|Thrush-like wren at North Pantanal, Poconé, Mato Grosso State, Brazil|
The thrush-like wren (Campylorhynchus turdinus) is a South American species of bird in the family Troglodytidae, the wrens. As suggested by its common and scientific name, its size and coloration are vaguely reminiscent of that of a thrush, although the general impression it gives in life is very different and not at all "thrush-like".
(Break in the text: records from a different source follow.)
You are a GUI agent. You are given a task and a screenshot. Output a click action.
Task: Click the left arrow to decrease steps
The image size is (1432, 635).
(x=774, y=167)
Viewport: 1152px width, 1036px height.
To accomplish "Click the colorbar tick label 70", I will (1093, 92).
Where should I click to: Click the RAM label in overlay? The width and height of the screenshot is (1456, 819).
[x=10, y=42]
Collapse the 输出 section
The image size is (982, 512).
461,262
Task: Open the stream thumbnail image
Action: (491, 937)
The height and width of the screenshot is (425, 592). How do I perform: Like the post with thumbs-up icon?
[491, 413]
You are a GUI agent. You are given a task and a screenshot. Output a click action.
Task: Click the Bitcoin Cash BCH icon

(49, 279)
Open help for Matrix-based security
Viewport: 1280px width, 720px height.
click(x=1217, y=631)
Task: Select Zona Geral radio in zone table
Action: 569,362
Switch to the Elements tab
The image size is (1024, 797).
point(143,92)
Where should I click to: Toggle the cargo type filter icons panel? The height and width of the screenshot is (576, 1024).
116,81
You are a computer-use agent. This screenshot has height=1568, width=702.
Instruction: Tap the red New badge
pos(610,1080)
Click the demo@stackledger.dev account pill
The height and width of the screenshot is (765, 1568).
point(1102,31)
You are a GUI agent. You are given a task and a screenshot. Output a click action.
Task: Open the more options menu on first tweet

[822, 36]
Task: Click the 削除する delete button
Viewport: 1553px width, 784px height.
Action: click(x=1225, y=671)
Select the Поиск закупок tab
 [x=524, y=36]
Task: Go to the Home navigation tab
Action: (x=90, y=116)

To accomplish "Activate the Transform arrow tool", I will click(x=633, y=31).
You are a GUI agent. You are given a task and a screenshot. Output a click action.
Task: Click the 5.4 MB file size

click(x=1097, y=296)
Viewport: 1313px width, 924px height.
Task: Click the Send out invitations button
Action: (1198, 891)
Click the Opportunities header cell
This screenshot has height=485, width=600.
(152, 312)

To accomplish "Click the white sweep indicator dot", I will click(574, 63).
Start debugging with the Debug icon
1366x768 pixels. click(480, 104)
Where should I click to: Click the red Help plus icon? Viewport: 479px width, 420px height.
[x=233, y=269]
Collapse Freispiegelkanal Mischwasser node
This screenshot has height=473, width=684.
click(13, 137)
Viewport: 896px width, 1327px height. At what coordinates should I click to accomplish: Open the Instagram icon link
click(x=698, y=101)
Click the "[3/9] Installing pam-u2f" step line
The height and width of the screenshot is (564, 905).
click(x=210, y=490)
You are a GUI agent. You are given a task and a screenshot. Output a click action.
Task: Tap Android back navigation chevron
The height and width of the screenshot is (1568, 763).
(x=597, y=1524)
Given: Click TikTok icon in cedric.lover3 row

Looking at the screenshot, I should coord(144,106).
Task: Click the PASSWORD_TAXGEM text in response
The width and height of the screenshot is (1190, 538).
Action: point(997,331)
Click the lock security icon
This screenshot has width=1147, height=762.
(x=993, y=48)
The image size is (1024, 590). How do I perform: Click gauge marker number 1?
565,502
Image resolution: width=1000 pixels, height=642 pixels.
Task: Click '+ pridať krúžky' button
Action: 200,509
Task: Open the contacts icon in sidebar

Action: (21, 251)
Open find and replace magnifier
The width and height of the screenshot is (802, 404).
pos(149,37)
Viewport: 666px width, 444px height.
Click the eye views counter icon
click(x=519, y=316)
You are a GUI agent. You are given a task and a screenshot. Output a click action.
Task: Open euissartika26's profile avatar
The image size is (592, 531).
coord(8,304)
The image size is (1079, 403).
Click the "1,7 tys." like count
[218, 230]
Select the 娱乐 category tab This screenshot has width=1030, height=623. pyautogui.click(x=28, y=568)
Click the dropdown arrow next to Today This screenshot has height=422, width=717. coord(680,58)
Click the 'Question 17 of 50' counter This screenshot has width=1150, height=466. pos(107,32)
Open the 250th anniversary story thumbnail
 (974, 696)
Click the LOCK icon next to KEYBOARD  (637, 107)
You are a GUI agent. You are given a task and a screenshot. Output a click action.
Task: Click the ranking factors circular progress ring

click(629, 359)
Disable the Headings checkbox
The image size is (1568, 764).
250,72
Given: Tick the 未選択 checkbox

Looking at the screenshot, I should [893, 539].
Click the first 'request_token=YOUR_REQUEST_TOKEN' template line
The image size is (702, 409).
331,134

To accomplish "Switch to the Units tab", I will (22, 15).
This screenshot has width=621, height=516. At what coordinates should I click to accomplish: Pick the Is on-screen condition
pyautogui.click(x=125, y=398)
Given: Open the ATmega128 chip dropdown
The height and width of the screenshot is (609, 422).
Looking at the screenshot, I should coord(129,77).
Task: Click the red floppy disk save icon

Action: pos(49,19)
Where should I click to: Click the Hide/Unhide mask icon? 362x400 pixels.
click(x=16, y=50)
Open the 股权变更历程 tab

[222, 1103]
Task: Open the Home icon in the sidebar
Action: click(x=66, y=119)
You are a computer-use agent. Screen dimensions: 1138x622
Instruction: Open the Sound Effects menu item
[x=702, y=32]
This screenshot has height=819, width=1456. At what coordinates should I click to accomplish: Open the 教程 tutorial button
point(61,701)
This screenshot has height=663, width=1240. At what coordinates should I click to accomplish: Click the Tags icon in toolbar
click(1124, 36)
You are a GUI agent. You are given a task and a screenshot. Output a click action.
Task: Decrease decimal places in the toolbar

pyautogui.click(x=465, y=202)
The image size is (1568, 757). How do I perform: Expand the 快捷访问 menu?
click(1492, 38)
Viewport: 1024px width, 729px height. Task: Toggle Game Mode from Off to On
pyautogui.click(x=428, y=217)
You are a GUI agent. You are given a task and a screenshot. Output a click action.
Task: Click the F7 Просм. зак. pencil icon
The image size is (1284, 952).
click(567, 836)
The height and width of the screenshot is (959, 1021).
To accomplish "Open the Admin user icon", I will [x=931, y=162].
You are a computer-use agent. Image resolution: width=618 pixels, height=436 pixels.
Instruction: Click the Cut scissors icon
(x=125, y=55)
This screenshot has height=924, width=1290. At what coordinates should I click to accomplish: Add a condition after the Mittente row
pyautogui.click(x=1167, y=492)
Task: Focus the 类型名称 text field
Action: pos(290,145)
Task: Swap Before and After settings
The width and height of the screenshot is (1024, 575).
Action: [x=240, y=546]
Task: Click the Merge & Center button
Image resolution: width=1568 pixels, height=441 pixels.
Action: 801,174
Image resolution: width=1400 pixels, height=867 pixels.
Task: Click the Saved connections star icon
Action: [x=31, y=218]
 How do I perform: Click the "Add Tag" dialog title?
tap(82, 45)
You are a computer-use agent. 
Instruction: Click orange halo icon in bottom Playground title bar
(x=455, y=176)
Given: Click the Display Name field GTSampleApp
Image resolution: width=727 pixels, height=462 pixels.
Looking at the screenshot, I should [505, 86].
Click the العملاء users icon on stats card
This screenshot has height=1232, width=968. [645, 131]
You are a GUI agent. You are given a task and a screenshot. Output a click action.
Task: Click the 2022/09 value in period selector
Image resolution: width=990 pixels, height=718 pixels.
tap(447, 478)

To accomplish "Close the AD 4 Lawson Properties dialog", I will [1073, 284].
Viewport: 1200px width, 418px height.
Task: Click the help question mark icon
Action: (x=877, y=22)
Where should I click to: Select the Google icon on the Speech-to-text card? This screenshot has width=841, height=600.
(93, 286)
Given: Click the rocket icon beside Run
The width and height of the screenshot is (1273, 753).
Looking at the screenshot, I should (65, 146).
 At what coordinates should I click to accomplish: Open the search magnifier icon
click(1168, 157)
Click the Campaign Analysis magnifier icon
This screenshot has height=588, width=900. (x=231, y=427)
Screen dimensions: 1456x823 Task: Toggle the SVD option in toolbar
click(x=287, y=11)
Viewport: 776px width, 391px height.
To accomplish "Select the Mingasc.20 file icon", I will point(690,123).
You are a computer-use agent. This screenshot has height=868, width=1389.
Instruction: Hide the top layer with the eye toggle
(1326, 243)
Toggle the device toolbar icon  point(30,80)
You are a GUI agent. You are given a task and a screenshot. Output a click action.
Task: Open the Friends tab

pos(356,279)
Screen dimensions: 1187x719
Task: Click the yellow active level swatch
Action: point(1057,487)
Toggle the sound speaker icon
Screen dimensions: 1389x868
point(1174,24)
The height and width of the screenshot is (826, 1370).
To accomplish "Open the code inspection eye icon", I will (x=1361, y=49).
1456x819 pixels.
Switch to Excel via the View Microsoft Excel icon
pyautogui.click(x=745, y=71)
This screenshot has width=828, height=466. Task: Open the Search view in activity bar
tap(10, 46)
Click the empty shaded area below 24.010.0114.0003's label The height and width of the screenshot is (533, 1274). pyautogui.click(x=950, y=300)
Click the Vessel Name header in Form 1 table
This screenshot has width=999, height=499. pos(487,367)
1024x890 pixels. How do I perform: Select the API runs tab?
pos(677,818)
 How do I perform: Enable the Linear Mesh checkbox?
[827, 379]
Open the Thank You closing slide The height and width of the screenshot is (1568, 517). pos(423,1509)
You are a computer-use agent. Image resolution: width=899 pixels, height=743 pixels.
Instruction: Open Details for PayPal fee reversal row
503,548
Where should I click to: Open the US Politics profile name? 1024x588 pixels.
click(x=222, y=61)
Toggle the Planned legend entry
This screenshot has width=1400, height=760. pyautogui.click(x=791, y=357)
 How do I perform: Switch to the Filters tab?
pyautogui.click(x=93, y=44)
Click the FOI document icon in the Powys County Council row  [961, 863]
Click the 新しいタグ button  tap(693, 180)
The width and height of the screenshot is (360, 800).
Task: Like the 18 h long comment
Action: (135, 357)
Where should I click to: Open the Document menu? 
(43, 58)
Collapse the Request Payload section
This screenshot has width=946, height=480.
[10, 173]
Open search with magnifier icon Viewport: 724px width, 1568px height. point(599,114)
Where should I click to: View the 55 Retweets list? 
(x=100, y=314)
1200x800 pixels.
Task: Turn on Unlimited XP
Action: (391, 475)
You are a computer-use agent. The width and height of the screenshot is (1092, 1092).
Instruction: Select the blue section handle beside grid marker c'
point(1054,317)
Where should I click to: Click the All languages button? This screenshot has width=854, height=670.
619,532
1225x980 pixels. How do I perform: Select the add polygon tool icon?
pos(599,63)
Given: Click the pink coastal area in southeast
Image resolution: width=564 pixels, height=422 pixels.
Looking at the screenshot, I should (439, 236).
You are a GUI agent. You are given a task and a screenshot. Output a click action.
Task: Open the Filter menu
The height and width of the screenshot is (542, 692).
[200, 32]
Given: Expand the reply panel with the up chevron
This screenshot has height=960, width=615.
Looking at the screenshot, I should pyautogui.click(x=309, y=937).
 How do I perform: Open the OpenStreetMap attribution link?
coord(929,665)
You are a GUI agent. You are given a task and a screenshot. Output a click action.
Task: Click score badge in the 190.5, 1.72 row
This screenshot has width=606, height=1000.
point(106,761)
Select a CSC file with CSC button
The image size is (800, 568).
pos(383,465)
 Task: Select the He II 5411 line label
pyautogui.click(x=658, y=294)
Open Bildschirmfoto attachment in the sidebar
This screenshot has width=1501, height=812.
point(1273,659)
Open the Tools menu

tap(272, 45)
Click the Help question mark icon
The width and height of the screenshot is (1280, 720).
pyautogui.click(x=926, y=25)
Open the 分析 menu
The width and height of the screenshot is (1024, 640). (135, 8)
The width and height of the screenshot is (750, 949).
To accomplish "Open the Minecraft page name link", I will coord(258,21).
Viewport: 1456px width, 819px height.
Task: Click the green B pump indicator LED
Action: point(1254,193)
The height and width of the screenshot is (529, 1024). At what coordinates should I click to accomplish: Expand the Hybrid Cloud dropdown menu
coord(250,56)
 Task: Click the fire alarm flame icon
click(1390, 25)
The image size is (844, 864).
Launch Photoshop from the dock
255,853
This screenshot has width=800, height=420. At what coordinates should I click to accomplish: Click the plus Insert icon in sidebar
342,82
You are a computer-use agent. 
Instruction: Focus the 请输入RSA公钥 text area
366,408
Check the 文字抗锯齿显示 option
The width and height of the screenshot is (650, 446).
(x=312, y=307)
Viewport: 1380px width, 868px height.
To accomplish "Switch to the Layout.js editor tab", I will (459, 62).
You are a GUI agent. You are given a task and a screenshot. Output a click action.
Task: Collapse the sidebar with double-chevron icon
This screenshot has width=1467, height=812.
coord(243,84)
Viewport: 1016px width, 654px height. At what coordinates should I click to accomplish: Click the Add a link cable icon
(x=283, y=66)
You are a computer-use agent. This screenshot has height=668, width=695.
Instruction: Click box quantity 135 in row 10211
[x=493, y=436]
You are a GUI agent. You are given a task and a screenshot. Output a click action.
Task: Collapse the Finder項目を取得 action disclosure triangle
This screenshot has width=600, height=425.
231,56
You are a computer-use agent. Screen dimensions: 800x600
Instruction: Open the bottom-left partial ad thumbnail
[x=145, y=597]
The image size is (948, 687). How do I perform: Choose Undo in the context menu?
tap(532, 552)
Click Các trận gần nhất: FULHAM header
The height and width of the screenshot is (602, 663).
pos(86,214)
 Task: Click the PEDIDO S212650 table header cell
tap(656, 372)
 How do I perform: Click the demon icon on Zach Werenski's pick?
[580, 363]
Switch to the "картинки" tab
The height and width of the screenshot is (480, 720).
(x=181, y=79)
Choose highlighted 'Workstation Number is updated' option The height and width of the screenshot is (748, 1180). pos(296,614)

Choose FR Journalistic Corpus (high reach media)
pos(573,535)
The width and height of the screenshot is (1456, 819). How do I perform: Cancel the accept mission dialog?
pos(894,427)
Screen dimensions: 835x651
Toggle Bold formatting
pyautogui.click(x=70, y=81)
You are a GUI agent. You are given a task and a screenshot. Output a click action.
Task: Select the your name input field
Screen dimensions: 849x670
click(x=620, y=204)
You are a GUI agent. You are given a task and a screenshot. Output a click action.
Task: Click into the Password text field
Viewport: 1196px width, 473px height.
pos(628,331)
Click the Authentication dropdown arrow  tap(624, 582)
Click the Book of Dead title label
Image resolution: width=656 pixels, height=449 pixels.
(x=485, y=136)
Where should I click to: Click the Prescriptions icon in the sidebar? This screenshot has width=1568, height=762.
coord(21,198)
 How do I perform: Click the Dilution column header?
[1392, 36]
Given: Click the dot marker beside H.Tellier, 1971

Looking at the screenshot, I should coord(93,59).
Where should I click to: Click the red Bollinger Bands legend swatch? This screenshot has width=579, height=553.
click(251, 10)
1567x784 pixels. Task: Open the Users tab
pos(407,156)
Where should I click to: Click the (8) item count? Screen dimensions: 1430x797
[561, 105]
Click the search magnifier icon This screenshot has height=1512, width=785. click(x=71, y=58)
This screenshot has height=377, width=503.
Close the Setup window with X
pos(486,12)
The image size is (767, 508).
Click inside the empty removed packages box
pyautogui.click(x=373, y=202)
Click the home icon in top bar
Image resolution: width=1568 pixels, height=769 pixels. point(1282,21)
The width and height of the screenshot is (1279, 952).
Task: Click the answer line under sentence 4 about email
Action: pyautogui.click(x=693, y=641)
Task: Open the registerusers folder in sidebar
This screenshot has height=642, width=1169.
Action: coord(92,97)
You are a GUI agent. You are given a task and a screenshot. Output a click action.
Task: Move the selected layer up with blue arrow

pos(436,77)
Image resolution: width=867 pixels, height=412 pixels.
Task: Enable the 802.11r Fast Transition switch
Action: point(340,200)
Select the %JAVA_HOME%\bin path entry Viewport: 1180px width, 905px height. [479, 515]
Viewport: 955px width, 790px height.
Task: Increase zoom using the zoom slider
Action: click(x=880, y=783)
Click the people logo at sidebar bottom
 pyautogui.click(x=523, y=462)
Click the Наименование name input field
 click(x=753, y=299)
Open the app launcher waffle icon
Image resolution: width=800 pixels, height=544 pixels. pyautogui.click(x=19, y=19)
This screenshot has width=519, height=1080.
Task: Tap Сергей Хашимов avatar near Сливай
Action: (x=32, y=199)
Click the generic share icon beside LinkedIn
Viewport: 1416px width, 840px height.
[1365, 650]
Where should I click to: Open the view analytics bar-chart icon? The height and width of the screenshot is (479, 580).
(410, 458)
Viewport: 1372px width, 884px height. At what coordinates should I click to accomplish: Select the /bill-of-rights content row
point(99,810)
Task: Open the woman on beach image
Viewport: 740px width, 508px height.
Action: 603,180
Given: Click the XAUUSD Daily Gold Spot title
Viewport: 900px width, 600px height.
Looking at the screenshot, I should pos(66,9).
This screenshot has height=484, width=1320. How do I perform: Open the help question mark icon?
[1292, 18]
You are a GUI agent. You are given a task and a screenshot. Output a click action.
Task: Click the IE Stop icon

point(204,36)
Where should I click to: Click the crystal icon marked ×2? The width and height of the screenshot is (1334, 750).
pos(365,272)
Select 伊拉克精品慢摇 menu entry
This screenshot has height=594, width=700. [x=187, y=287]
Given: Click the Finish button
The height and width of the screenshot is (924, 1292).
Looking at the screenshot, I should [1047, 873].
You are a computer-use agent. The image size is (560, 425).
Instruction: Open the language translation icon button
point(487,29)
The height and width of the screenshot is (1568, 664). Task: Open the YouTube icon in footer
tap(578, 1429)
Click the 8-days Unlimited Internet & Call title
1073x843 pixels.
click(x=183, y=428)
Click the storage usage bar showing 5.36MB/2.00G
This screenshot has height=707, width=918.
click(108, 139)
With a total length of approximately 20 cm (8 in), it is among the largest species of wrens. The head and mantle are brownish-gray. The wings and upper tail are dull brown with dense blackish barring. The whitish underparts are heavily spotted with dusky, except on the throat. It typically shows a distinctive whitish eyebrow and the relatively long tail is commonly held cocked. The slightly decurved bill is relatively long, and, for a wren, thick. The irides are dull amber, maroon or brown.
Unlike most other wrens, it is typically found from mid-levels to canopy height. Despite its size, it is relatively inconspicuous, and usually revealed only by its loud, complex voice, which is highly characteristic. It feeds primarily on insects, but will also take vegetable matter and small invertebrates. Typically forages in pairs or small groups.
Subspecies and distribution
The thrush-like wren inhabits three main regions; each with its own subspecies. C. turdinus hypostictus is found in the southern and western Amazon Rainforest in south-eastern Colombia, eastern Ecuador, eastern Peru, northern Bolivia and Amazonian Brazil south of the Amazon River. The paler, greyer and much more uniform C. t. unicolor is found in the drier and more open wooded habitats in the Pantanal of Brazil, eastern Bolivia, Paraguay and far northern Argentina (where range is expanding). The nominate subspecies, C. t. turdinus, resembles C. t. hypostictus both in habitat preference and morphology, and is found in the narrow coastal belt of Atlantic moist forests in eastern Brazil from near Salvador da Bahia in north to Espírito Santo in south. It is relatively common in most of its range.